(EXERCISE BRIEF): The expected output is an exact copy of the lines from the one containing "The image size is (548, 1187)." through the final line of the entries below, with no images.

(PROVIDED RECORDS):
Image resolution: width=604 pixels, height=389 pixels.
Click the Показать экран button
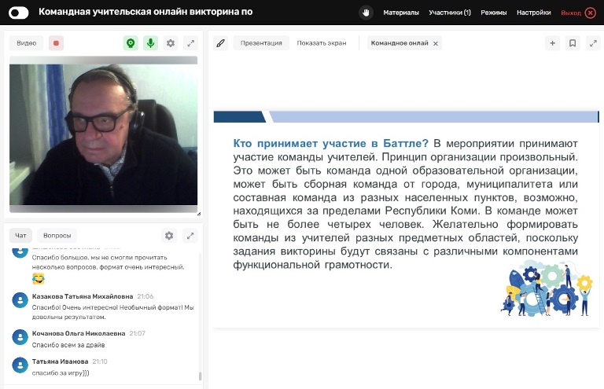322,43
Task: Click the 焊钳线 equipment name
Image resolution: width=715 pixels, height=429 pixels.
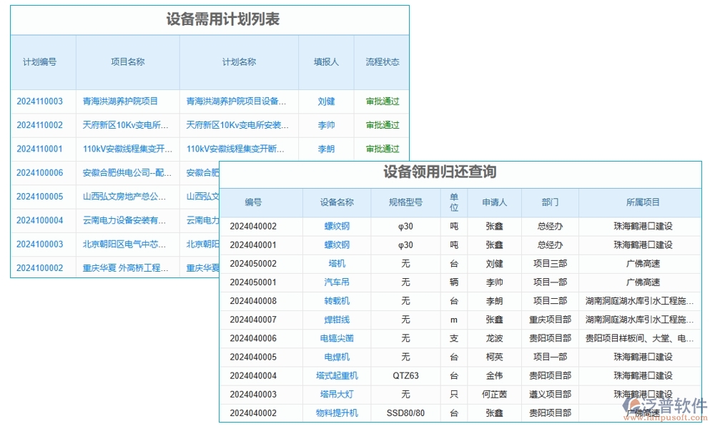Action: pyautogui.click(x=335, y=320)
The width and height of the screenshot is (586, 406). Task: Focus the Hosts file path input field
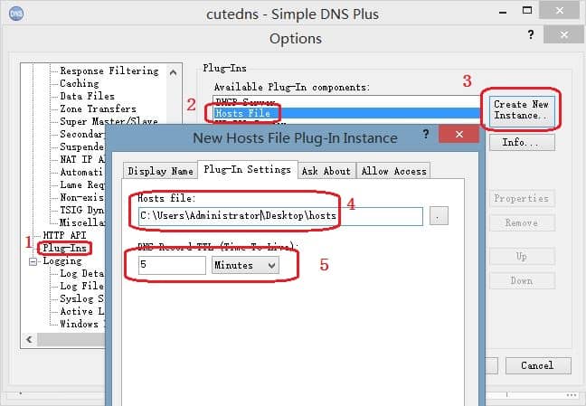point(280,216)
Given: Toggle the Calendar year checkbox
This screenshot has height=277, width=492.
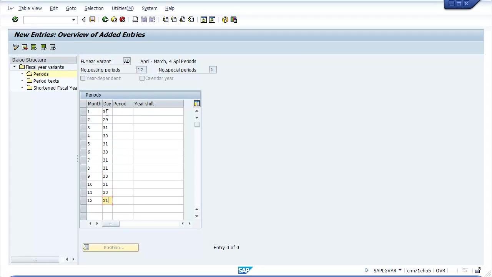Looking at the screenshot, I should click(x=142, y=78).
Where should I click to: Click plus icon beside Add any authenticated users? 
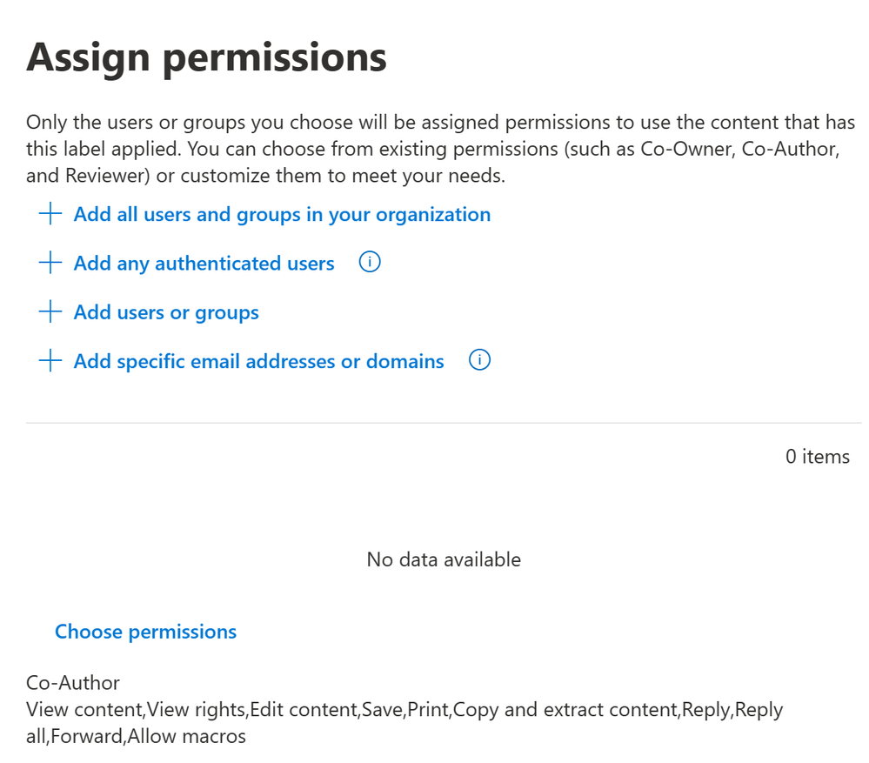click(50, 263)
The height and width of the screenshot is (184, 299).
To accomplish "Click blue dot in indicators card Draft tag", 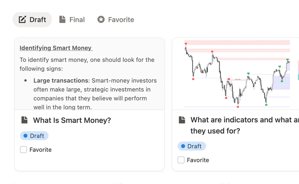I will point(183,146).
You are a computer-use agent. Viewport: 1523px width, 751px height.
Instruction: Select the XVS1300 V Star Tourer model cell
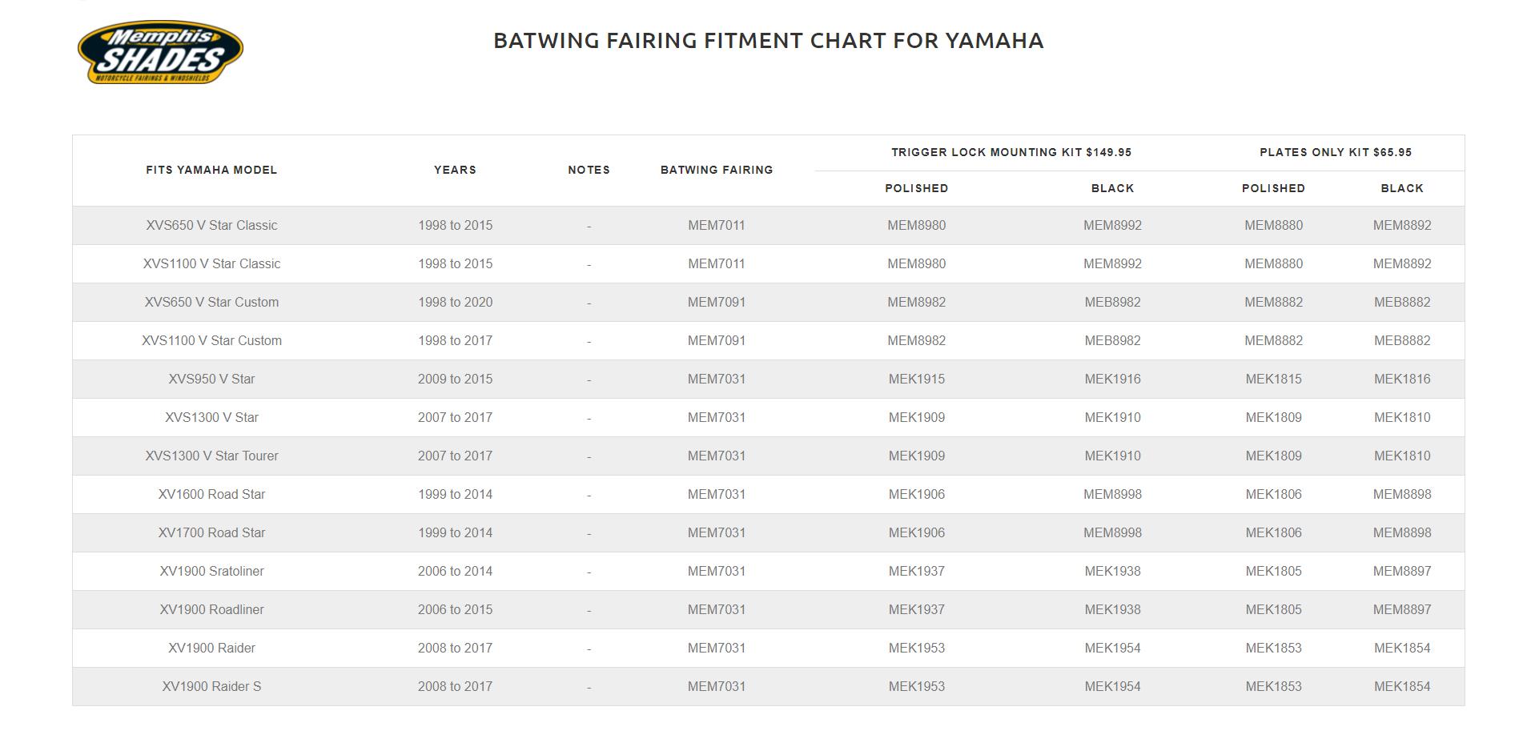211,456
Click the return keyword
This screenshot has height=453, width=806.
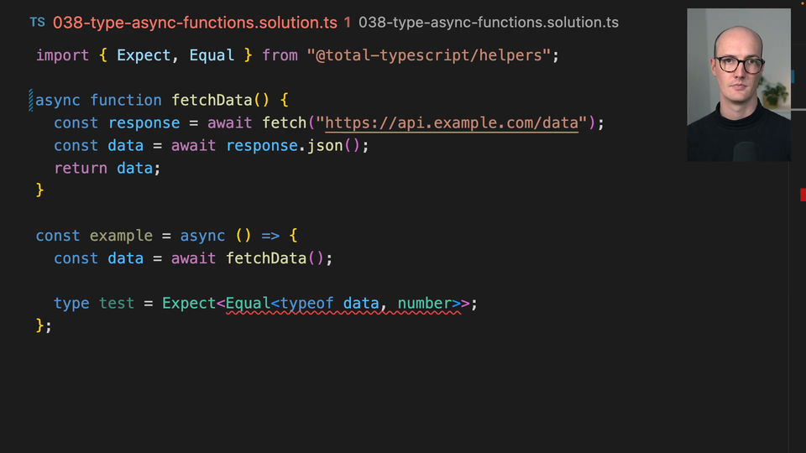click(81, 169)
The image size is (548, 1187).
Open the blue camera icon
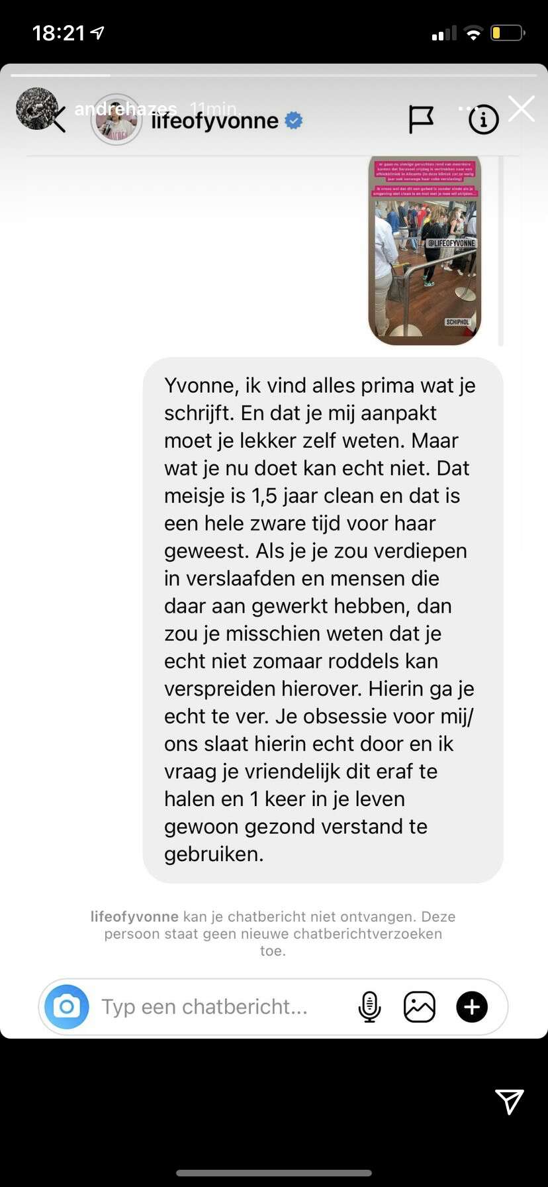(x=66, y=1007)
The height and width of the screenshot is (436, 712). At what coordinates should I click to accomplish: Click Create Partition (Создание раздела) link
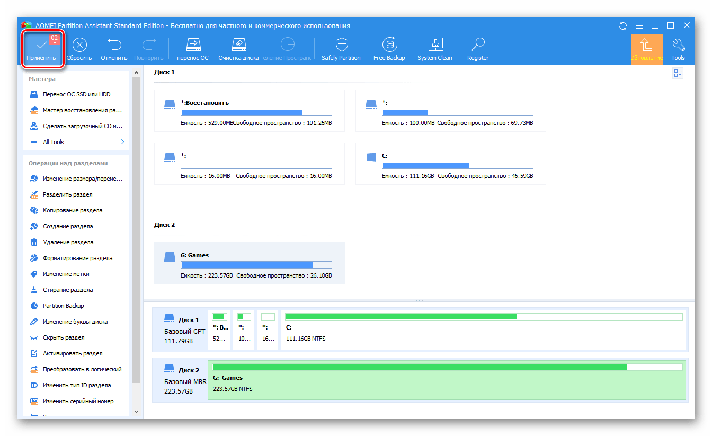[x=68, y=226]
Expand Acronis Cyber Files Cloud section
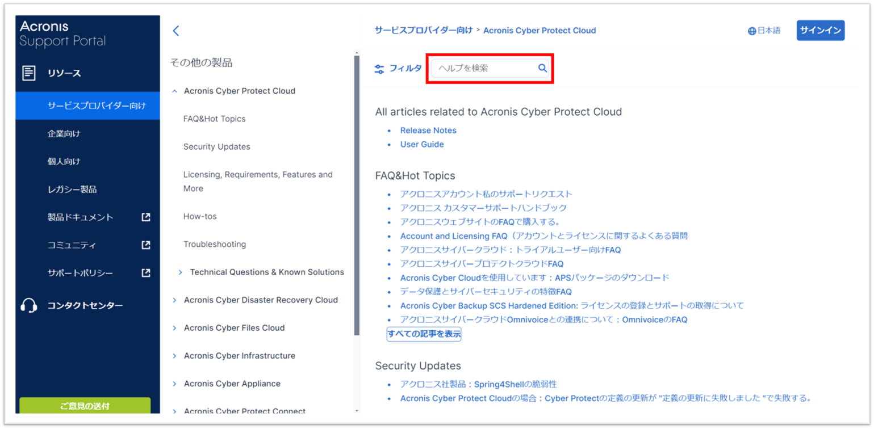 pos(175,328)
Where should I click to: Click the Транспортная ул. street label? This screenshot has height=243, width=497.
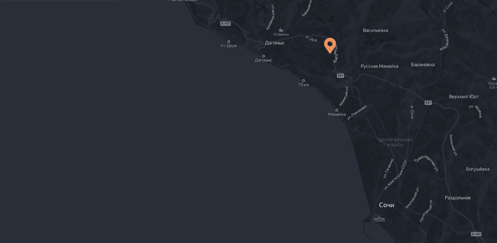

(YOUR SOLUTION):
The image size is (548, 1187).
Open the blue camera icon
(x=66, y=1007)
The height and width of the screenshot is (436, 712). At what coordinates should I click to accomplish: Click Create Partition (Создание раздела) link
[x=68, y=226]
Expand Acronis Cyber Files Cloud section
 pos(175,328)
Where should I click to: Click the Транспортная ул. street label? This screenshot has height=243, width=497.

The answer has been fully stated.